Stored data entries
• • • • • • •
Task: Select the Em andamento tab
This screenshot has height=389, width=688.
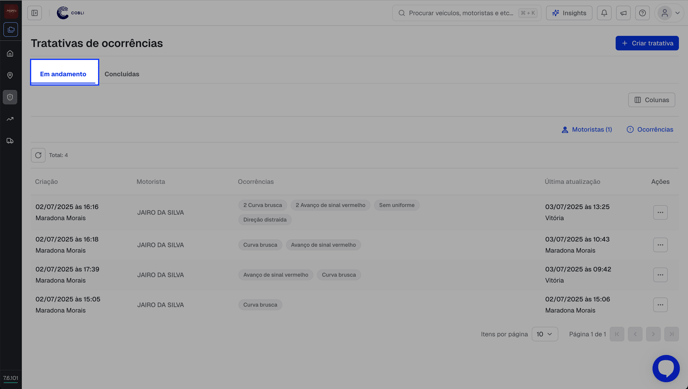Action: (63, 74)
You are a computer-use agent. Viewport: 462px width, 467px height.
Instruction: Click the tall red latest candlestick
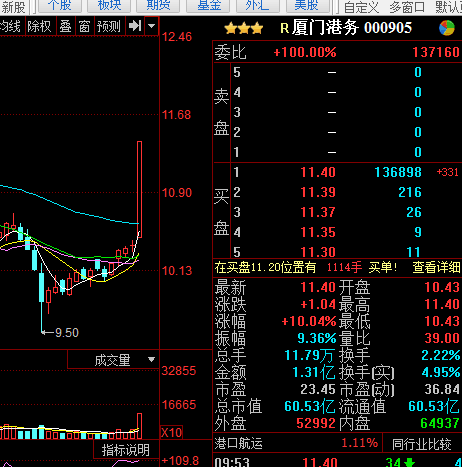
• • • • • • •
What is required → Write out the records above in full and exactly, with no pictures.

Your response →
Task: Select the Em andamento tab
This screenshot has height=389, width=688.
Action: (63, 74)
You are a computer-use agent. Viewport: 462px width, 467px height.
Instruction: Click the tall red latest candlestick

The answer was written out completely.